The Greatest Generation spent their childhood in the roaring 20′s. As teenagers they weathered the Great Depression of the 30′s. Reaching adulthood in the 40′s looked bright until that fateful Sunday afternoon in early December. Every one from the Greatest Generation remembers where they were and what they were doing when they heard the news, much like those who followed now can tell you where they were and what they were doing when they heard of the Kennedy assassination or 9/11.
Many people had no idea where Pearl Harbor was or that our Naval Fleet was berthed there. Yet upon hearing of the Japanese attack on Pearl Harbor, most Americans were filled with rage and a sense of betrayal because of the sneak attack. The Greatest Generation would have their lives unalterably changed forever.
On December 8, 1941 they listened to their president, Franklin Roosevelt, make the following address to Congress:
To the Congress of the United States of America
Yesterday, Dec. 7, 1941 – a date which will live in infamy – the United States of America was suddenly and deliberately attacked by naval and air forces of the Empire of Japan.
The United States was at peace with that nation and, at the solicitation of Japan, was still in conversation with the government and its emperor looking toward the maintenance of peace in the Pacific.

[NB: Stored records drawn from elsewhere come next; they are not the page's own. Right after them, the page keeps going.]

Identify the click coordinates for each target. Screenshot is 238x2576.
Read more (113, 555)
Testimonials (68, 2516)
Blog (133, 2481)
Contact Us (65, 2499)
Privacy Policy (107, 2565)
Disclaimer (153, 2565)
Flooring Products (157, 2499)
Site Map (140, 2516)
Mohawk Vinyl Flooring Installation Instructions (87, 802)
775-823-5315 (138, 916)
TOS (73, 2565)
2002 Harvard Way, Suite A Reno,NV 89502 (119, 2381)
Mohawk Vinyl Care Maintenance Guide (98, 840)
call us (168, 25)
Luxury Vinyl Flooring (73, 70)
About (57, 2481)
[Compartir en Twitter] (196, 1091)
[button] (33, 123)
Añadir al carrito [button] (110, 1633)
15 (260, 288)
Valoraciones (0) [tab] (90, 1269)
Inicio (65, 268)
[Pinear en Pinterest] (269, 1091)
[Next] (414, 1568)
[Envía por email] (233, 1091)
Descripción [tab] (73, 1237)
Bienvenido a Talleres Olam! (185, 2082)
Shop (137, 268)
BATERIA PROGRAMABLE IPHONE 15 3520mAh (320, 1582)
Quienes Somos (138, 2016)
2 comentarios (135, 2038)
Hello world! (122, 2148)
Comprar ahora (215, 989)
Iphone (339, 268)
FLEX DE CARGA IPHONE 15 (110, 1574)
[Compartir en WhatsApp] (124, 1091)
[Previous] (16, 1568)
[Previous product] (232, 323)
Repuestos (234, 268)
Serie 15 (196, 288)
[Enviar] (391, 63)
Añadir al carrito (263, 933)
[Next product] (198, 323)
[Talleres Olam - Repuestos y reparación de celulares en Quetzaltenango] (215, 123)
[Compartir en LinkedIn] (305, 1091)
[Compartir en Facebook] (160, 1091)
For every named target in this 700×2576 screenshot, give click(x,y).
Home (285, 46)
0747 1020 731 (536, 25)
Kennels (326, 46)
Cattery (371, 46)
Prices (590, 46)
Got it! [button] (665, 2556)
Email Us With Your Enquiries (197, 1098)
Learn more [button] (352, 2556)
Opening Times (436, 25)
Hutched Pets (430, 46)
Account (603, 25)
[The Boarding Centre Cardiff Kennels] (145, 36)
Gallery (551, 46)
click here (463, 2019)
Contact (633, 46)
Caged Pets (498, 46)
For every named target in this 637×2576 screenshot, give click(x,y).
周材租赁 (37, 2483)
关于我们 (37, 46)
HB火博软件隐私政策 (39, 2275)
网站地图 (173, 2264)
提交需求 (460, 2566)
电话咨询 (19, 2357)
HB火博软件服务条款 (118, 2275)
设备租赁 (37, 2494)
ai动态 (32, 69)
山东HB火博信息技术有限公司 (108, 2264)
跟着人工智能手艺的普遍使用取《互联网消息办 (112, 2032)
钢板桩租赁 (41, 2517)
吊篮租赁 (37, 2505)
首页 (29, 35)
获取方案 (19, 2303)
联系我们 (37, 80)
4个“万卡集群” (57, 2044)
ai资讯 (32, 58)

Over 3,000 lives, both civilian and non-civilian were lost in the attack on Pearl Harbor. America had a decimated navy. The politics of war had kept FDR’s hand off the trigger and had kept us out of the war raging in Europe. All but one member of Congress voted to declare war on Japan and within a week war had been declared on Germany and Italy. The United States was fully at war, from the youngest child to the oldest citizen.
On this day, please give a second of your time to remember those who perished and a second to pay homage to that generation who gave so much. Where would we be today without the Greatest Generation? Soon they will be lost to the ages and the annals of time. Those boys who went off to war are now staring down 90 if they are even still with us. That is a sobering thought.